While Alberico Gentili was, at least at the outset of his career, a staunch supporter of the traditional bartolist method of legal interpretation, Scipione was influenced by French jurists like Doneau and Jacques Cujas, who applied the methods of humanist philology to legal texts. Gentili's works, which fills eight quarto volumes in the 1763 edition, have not only legal writings but also wrote commentaries on St. Paul's Epistle to Philemon and on the Apologia of Lucius Apuleius as well as a translation into Latin of and Annotazioni (in Italian) on Torquato Tasso's epic Jerusalem Delivered. Among his legal works are two voluminous treatises De donationibus inter virum et uxorem (on donations between husband and wife, which were illegal and void under Roman law) and De jurisdictione (on jurisdiction). Gentili also edited the final part of Doneau's Commentarii de Iure Civili, thereby securing the completion of the influential work, which the author had not been able to finish before his death. Gentili rendered a similar service to his brother Alberico, whose Hispanica Advocatio he edited in 1613.

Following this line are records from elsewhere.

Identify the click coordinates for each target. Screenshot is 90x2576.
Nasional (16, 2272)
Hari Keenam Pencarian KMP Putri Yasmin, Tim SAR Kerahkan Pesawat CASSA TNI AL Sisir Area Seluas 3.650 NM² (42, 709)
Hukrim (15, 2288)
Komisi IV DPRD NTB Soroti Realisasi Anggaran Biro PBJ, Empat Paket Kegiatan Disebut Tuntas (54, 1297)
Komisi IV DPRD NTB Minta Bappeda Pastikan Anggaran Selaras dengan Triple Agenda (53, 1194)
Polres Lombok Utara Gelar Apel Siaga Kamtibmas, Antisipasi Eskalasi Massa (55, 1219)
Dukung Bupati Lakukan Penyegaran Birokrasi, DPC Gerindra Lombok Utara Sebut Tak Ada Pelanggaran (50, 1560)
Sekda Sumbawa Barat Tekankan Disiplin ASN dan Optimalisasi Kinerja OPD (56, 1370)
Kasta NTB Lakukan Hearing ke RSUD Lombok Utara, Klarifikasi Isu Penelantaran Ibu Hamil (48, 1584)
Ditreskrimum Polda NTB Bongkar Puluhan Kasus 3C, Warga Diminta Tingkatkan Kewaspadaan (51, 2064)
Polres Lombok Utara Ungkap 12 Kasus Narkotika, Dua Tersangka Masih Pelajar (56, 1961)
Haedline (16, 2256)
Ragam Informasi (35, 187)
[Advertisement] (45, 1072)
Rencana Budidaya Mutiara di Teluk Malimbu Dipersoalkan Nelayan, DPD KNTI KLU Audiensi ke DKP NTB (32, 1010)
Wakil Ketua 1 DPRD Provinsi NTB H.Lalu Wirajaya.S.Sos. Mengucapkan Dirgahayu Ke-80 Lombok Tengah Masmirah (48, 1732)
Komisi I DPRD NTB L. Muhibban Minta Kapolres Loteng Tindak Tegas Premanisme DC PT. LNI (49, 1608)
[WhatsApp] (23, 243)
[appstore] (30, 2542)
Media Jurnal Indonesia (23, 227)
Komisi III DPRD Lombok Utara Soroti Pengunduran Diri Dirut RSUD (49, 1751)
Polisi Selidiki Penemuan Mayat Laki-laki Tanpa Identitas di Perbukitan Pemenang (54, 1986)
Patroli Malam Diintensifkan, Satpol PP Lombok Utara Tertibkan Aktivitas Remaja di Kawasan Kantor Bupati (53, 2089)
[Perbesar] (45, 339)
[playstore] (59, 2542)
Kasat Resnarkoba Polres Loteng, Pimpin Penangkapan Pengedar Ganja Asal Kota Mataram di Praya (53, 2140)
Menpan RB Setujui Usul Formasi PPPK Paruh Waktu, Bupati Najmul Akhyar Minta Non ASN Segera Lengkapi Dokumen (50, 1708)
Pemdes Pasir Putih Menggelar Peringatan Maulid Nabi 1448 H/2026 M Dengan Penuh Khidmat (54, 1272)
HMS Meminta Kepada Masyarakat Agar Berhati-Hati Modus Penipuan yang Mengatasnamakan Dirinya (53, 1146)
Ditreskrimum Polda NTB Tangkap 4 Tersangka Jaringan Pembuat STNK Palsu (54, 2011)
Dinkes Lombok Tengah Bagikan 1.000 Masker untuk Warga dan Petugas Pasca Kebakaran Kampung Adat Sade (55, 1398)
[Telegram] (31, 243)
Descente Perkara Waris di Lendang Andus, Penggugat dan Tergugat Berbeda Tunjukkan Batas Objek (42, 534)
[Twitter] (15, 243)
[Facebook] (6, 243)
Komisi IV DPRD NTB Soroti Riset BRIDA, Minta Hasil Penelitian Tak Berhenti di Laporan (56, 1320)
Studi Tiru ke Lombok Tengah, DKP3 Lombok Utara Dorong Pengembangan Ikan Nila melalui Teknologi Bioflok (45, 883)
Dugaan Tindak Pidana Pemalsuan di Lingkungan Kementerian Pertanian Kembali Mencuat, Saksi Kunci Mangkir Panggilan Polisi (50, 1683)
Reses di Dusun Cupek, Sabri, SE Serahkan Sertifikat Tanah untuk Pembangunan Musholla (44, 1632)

During his lifetime, Scipione Gentili was held in high esteem all over Europe. His fame probably even surpassed that of his brother. Pope Clement VIII is said to have offered him the possibility to return to Italy and to teach at Bologna without having to give up his Protestant beliefs, an offer that Gentili did not accept. However, after his death, Scipione Gentili was quickly forgotten. Unlike his brother Alberico, who was rediscovered in the 19th century, Scipione Gentili is still waiting for a re-evaluation of his work.